What to read after Dungeon Crawler Carl
He Who Fights with Monsters by Shirtaloon
Jason Asano wakes up in another world with an outlandish power set and an even more outlandish mouth. This is the go-to next stop for Carl fans: game-style abilities, escalating stakes and a protagonist who deals with cosmic horror by being relentlessly, obnoxiously funny at it. It leans harder into power progression and moral debate than Dinniman, and the series is long enough to live in for months.
Unsouled by Will Wight
The Cradle series is progression fantasy rather than strict LitRPG, but it delivers the same core pleasure: watching an underestimated nobody grind, scheme and level up through a world of sacred artists who could squash him flat. Wight's pacing is immaculate and the payoffs across twelve books are enormous. Less comedy than Carl, far more training-arc adrenaline.

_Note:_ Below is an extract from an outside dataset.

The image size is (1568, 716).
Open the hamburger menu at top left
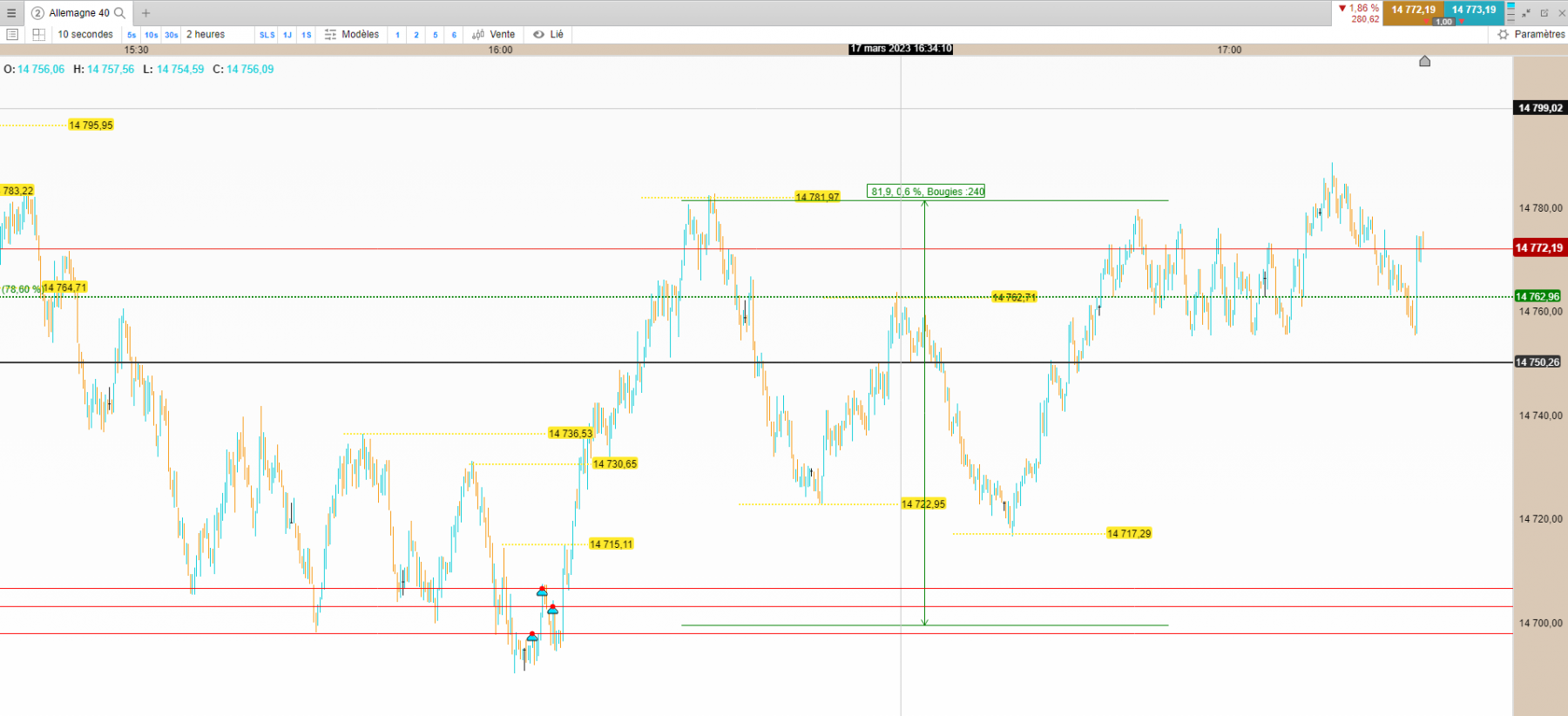point(11,13)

The Wandering Inn by pirateaba
An ordinary young woman is dropped into a fantasy world and, instead of picking up a sword, opens an inn. Levels and classes exist, but the real engine is the same one that powers Carl's best moments: a growing, bickering family of misfits you would do anything to protect, and sudden turns into genuine tragedy. Fair warning, it is enormous. Gloriously, absorbingly enormous.
Beware of Chicken by Casualfarmer
A transmigrated cultivator looks at the deadly sect politics he has been dropped into, says no thank you, and goes off to start a farm. If Dinniman's warmth and comedy were your favourite ingredients, this cosy progression tale is pure comfort food, complete with a supporting cast of ascended farm animals worthy of Princess Donut. Low stakes, high charm, dangerously wholesome. It is our most-recommended comfort read for anyone who needs a breather between dungeon floors.